The crypto wallet race is heating up—Immutable launched its Passport wallet in beta this week, and this one is targeting gamers.

Immutable’s Passport works across games on its Ethereum scaling network, Immutable X, and is non-custodial—which means Immutable does not have access to users’ funds and each wallet creator is responsible for maintaining security.

Compared to more traditional digital wallets like MetaMask or Coinbase Wallet, Immutable Passport users don’t need a password to login—they can simply use an email address and submit a verification code sent to their email. Immutable claims that user security is not compromised as a result of the simpler sign-in process.


The Immutable Passport offers fiat deposits, withdrawals, and crypto swaps within the wallet, so users won’t have to go through the hassle of using a third-party crypto exchange and migrating funds. This also means that if games want to offer users the ability to pay with fiat currency instead of IMX or Ethereum, they’ll be able to do so from their wallet.

Unlike Ethereum sidechain Polygon, Immutable X users don’t need the network’s token in their wallet to pay for gas fees. On Polygon—which is powering the next-generation Immutable zkEVM scaling network—users need a small amount of MATIC to cover transaction costs.

Why does Immutable’s new gaming-centric wallet matter? Digital wallets create an extra layer of friction for those new to crypto—and that friction could drive away gamers. If Immutable can crack the onboarding puzzle, then it may help the Immutable platform become the leader in Web3 gaming.

“The two biggest challenges facing Web3 game studios today are security and player onboarding,” Immutable Product Lead Michael Powell told Decrypt, adding that “the complexity of a crypto wallet often leads to confusion and skepticism.”

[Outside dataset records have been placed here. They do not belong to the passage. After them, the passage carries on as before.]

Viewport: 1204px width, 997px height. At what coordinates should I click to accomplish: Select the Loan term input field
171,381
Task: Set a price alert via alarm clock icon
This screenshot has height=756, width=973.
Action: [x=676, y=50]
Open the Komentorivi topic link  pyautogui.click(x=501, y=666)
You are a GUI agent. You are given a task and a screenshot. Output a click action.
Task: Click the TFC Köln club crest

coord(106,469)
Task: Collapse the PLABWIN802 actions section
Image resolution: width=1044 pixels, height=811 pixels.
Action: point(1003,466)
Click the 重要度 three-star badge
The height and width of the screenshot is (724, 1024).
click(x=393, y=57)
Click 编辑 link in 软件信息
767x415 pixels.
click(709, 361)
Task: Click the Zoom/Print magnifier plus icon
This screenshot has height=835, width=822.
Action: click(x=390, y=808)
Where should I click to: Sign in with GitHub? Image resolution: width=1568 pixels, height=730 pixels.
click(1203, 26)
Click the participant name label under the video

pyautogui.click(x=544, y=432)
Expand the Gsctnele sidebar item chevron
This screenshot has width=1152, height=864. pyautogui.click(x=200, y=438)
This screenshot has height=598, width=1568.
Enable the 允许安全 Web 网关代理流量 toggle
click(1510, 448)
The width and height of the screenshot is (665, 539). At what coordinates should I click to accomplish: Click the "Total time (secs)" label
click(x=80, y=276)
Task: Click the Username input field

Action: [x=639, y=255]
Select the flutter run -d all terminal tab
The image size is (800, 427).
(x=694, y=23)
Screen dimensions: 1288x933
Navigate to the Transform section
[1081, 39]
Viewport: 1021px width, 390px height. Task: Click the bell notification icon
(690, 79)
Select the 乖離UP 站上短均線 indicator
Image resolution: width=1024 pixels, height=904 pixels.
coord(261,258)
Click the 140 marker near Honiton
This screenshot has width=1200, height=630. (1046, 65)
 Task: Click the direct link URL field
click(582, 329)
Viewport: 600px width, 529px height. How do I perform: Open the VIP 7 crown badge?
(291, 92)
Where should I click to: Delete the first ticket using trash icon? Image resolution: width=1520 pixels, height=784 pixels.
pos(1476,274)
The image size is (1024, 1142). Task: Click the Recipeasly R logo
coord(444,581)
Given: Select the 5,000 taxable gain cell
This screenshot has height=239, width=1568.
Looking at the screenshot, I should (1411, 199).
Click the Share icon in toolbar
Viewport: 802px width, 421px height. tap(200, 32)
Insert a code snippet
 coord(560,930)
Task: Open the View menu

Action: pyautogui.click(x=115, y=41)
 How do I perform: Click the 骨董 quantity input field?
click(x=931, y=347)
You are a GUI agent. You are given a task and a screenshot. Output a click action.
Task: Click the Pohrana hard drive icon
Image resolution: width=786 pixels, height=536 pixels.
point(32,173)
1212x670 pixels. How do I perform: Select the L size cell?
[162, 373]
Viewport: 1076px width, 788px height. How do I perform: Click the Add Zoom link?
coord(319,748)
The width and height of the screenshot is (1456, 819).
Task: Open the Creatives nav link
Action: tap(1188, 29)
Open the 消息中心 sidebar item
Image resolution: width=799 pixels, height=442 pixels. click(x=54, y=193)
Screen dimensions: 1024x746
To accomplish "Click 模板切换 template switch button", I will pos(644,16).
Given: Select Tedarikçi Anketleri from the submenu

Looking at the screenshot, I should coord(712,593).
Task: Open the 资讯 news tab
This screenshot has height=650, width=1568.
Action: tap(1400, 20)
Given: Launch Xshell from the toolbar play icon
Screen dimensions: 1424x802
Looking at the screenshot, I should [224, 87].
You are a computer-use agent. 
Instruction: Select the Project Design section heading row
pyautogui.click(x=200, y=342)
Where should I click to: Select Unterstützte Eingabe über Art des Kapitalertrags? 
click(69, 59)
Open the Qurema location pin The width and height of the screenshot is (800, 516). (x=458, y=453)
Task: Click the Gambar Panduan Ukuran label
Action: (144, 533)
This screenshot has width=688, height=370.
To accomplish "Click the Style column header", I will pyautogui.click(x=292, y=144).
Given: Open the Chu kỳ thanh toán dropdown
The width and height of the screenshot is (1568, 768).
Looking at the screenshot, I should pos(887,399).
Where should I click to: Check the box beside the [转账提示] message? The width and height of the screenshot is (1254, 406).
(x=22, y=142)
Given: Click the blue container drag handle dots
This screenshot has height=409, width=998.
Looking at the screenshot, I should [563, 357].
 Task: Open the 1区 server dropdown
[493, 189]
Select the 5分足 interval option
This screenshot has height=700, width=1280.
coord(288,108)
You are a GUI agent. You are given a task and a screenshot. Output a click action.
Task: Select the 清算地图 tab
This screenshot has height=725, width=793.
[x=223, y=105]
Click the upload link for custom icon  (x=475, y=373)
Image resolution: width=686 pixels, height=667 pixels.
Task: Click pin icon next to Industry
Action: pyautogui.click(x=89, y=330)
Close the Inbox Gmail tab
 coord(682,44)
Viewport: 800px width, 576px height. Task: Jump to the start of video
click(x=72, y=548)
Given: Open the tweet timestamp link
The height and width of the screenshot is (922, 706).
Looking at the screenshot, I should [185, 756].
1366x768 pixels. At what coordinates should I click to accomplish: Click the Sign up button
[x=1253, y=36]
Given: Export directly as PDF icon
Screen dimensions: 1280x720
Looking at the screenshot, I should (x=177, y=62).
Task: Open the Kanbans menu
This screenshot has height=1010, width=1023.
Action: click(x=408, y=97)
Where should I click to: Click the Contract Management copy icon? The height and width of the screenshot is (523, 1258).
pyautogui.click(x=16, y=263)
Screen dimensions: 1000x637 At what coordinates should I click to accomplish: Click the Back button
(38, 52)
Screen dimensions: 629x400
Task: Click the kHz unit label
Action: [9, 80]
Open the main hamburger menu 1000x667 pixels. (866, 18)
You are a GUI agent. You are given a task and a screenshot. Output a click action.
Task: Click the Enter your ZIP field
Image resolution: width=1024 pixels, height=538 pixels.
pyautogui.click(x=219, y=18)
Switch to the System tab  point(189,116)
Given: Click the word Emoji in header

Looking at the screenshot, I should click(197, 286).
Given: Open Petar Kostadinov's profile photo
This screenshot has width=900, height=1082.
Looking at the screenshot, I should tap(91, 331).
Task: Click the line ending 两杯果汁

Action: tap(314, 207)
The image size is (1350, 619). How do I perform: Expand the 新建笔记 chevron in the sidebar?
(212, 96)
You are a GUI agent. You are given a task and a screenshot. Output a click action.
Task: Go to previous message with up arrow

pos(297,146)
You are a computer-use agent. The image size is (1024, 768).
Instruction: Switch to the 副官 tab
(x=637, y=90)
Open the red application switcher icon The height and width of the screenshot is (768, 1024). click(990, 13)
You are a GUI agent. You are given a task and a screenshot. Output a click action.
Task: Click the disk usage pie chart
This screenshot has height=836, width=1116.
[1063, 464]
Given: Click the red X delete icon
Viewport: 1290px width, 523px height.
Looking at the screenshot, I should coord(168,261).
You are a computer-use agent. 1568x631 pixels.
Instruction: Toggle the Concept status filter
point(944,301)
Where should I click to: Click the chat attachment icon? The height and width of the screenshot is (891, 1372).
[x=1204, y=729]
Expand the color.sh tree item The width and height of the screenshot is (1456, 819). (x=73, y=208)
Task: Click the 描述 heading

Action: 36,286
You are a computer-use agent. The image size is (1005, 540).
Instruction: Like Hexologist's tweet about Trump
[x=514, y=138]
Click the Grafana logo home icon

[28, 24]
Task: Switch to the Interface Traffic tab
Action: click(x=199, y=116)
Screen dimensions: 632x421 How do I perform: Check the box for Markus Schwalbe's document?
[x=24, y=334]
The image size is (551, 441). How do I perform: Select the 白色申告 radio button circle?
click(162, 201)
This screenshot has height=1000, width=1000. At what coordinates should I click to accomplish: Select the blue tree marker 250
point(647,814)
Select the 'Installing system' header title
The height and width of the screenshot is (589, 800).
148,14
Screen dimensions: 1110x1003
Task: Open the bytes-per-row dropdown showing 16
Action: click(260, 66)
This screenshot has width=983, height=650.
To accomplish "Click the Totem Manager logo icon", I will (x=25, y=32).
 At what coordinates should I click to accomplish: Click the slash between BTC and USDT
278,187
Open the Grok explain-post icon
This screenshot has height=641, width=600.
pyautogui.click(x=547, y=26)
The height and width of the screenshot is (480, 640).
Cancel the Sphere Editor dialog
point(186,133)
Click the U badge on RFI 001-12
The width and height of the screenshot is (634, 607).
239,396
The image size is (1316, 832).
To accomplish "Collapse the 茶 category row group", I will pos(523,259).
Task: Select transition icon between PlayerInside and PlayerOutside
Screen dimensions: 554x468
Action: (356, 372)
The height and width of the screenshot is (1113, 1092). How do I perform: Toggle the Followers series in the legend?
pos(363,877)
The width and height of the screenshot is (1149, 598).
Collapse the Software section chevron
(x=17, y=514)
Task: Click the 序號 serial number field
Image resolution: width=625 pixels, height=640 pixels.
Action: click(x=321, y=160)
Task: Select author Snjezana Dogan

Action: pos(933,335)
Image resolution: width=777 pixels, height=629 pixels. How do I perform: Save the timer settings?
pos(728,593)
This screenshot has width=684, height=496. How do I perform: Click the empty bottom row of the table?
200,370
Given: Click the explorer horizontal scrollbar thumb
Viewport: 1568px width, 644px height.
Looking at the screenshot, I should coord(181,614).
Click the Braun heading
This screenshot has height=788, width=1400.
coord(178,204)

And while there are plenty of crypto companies offering different types of wallets—like MetaMask, Coinbase, Brave, Phantom, Uniswap, and Robinhood—it remains to be seen whether the fledgling Web3 gaming industry will be able to onboard users to crypto without seeing massive user dropoff.

“The vast majority of wallet solutions available today aren’t designed for gamers and actually detract from an immersive gaming experience,” Powell said.

Immutable President and co-founder Robbie Ferguson believes that the amount of time required for account creation plays a major role in user acquisition.

“Currently, drop-off rates for wallet installs are anywhere between 95-98%,” Ferguson wrote on Twitter this week. “Our aim is to bring down the cost of install by more than 10-20X—all without compromising self-custody.”

On Tuesday night, Ferguson challenged Twitter users to set up an Immutable Passport wallet in less than 20 seconds and share proof on the social media network. He promised to send 100 of Immutable’s IMX token (roughly $90 worth) to one lucky winner.

But Ferguson’s offer didn’t appear to garner many recordings. At time of writing, despite nearly 100,000 views on the post, only three users replied with sign-up videos varying in length from about 22 seconds to just under a minute.

Immutable’s wallet may be a promising step forward for the next generation of Web3 gamers, but its efforts to bring in a broad, mainstream audience—through its GameStop partnership and growing ecosystem of over 100 games, including Shardbound, Gods Unchained, IMVU, Illuvium, and Guild of Guardians—could take considerable time to yield results.